Samuel Sinyangwe is a data scientist and policy analyst for the Black Lives Matter movement. He's a Stanford grad and an architect of Mapping Police Violence and of Campaign Zero (, an effort to reduce the number of people killed by police to zero. He will lecture at 7 p.m. Oct. 23, at the Unitarian Universalist Fellowship of Northern Nevada and at 6 p.m. Oct. 24 at the Knowledge Center at the University of Nevada, Reno.

From 2008 and 2014 the FBI reported an average of 419 people a year killed by police. Your group—and Brian Burghart’s Fatal Encounters—found more like 1200 to 1300 a year. What’s the discrepancy in 2016?

The FBI has not reported 2016 numbers yet, but they have also acknowledged they have yet to implement a new system of collecting data. So that discrepancy should persist. According to [FBI] Director [James] Comey, they are planning to implement a new system in 2017.

You recommended policy changes to police in Orlando. How did they respond?

So, what we proposed were pretty far reaching and comprehensive changes that we believe can actually reduce and actually eliminate police violence. They tried to explain away the problem. But to their credit, in the weeks following they actually implemented some changes. …

They made two changes that we’re aware of, a new requirement to the use-of-force policy to intervene and stop a fellow officer from using force, and report that officer—and a new standard required minimum use of force required to apprehend a suspect.

You’ve met with Hillary Clinton and Bernie Sanders to discuss policy issues. What were those conversations like?

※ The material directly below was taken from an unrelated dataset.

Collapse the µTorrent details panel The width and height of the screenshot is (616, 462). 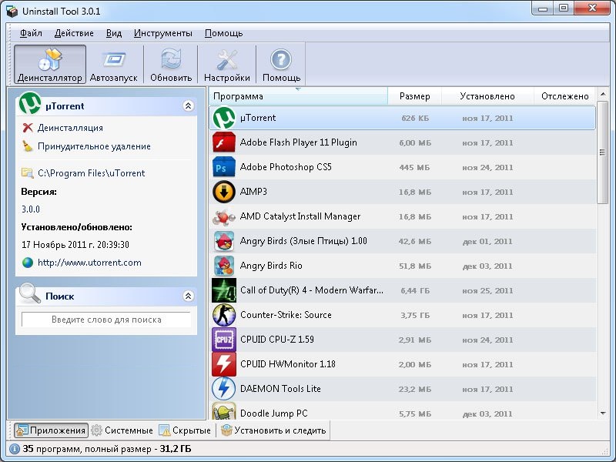(x=187, y=106)
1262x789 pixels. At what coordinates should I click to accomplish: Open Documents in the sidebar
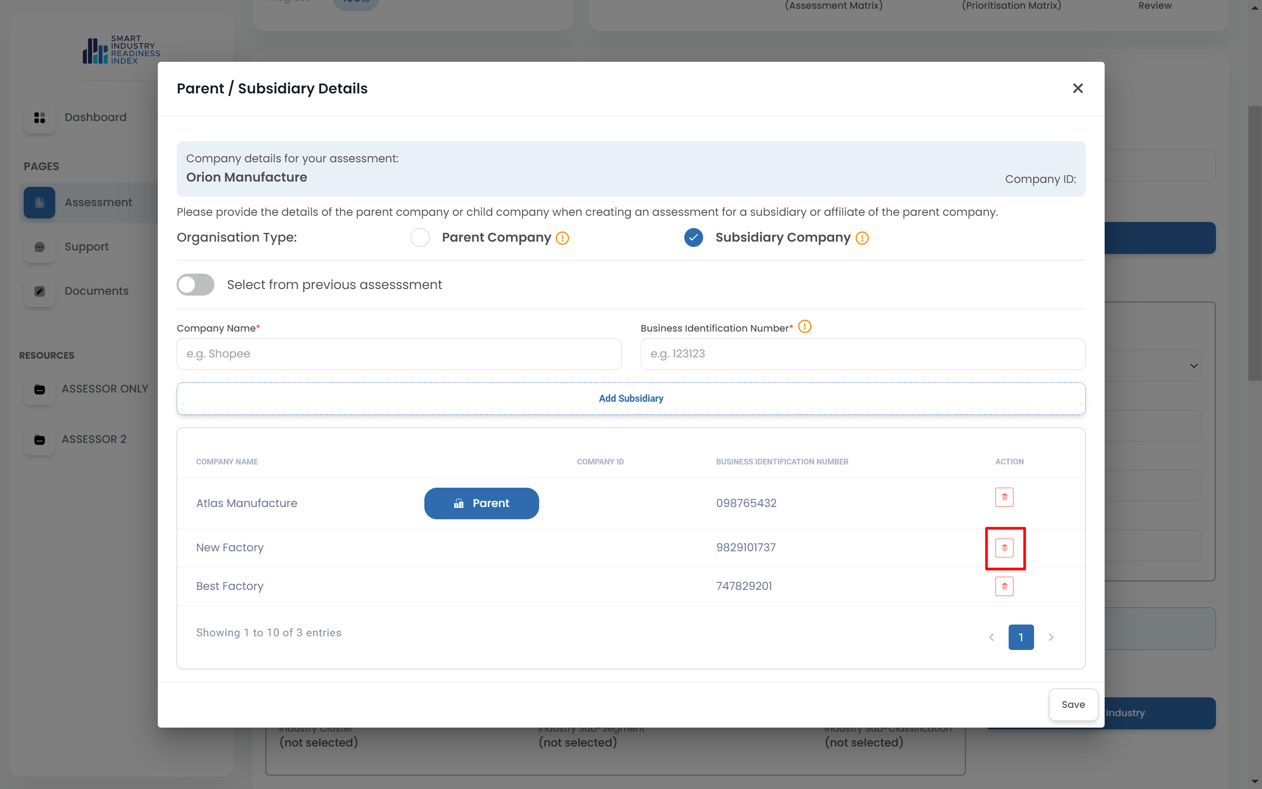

Initially, Bernie Sanders was kind of rigid and pushed back on a lot of proposals that we offered, but eventually we were able to really connect this issue to his core issues, [such as] socioeconomic inequality. … With Hillary Clinton, the meeting was fascinating because she came into that meeting really just wanting to listen, but we came into that meeting expecting her to already have clear position on these issues and the ability to give us clear and specific answers around what she wanted to do. We would ask, “What do you mean specifically around demilitarization of the police?” … She took it under advice. But what we have seen is, since that meeting she has embraced a number of recommendations that we’ve made. … That is a good sign.

How are police doing in Reno? Do you know?

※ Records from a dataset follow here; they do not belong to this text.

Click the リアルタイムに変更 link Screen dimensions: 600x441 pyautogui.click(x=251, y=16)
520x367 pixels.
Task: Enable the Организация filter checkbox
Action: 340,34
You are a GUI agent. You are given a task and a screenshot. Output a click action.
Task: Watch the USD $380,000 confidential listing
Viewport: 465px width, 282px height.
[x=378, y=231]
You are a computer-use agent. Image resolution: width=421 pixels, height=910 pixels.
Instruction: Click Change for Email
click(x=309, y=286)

That’s a good question. Let me figure that out. [Pauses to look up data.] So, in Reno we have—wow, I didn’t even realize this. This is really problematic. I didn’t realize it was this intense. … Of the hundred largest cities in America, Reno has the 12th highest rate of police killings, which is really problematic. Zooming out a little bit more, Nevada has the fourth highest killings of any state.

Why is that?

We looked at eight policies that are often recommended as solutions to reducing police violence because they impose restrictions on how police use force. They’re things like requiring officers to issue a verbal warning before shooting anybody, or requiring officers to deescalate when possible, limiting deadly force to situations when all other means have been exhausted. The average of the largest departments have three of these requirements. Reno Police Department has none.